(Pixel coordinate grounding data)
Content starts

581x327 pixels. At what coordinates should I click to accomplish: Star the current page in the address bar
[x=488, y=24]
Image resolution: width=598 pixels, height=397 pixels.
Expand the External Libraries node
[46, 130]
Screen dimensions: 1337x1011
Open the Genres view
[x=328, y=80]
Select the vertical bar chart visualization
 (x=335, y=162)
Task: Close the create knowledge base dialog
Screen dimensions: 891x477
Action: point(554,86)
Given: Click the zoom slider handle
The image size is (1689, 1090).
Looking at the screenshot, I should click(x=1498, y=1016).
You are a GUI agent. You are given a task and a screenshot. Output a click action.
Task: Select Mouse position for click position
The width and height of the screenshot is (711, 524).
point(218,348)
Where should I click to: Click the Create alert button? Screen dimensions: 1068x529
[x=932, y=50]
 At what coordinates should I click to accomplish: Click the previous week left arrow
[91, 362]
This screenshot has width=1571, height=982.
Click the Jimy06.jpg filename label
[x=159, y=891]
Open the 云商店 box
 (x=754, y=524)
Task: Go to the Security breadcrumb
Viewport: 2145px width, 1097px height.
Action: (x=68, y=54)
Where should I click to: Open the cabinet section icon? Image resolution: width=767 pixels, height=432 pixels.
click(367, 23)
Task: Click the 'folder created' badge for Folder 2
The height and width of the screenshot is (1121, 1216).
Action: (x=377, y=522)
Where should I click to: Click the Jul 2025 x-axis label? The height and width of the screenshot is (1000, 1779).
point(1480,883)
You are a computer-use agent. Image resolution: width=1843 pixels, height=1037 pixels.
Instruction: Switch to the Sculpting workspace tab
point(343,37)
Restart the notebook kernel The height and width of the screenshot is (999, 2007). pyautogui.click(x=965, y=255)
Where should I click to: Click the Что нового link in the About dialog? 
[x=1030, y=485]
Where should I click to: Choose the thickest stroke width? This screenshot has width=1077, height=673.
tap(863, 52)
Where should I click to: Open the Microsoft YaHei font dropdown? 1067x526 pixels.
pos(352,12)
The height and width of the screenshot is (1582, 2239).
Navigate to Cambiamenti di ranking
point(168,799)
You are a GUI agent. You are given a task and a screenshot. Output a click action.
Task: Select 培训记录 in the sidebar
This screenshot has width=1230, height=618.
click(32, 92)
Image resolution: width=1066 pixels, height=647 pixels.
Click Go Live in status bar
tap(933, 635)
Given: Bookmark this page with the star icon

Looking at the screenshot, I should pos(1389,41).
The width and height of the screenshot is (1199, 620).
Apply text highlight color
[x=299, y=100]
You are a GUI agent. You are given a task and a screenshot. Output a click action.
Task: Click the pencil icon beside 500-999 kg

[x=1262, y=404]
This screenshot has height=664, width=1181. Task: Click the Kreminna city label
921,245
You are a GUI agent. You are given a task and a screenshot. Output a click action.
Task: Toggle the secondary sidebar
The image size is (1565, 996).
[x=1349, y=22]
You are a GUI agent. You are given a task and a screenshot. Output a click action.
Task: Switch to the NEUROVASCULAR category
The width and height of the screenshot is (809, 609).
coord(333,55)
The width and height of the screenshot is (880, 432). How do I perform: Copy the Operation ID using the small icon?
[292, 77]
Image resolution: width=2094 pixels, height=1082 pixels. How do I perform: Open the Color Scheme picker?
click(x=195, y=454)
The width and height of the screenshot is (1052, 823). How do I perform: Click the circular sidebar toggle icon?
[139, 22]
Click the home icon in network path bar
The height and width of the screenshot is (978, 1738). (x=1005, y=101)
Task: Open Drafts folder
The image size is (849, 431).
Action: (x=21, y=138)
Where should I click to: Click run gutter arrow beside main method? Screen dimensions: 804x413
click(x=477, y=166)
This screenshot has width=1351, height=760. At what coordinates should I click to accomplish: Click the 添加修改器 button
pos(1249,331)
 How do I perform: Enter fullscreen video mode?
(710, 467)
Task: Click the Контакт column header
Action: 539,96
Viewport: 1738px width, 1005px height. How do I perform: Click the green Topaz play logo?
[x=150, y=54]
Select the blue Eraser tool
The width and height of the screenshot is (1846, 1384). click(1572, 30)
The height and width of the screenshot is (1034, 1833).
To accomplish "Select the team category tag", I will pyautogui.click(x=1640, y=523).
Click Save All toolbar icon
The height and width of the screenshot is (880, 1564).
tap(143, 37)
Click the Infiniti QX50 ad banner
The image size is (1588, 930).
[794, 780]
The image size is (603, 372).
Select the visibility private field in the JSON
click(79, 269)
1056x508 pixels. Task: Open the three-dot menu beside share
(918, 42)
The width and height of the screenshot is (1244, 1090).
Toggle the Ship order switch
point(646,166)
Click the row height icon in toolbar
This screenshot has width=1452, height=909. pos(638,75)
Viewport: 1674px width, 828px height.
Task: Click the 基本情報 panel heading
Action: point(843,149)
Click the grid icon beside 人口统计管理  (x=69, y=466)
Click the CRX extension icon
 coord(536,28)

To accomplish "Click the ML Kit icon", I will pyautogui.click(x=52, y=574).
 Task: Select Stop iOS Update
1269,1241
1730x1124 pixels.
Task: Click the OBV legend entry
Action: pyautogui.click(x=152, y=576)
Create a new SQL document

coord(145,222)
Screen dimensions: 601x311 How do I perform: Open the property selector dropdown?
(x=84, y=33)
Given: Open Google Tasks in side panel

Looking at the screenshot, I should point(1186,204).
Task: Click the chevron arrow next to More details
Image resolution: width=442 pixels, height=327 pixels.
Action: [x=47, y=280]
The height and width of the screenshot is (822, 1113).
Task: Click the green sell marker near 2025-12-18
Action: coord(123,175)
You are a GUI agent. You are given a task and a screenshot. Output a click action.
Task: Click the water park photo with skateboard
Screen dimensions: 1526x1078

Content ends

Filter the records above for lines with "folder".

Task: Click the 'folder created' badge for Folder 2
Task: Open Drafts folder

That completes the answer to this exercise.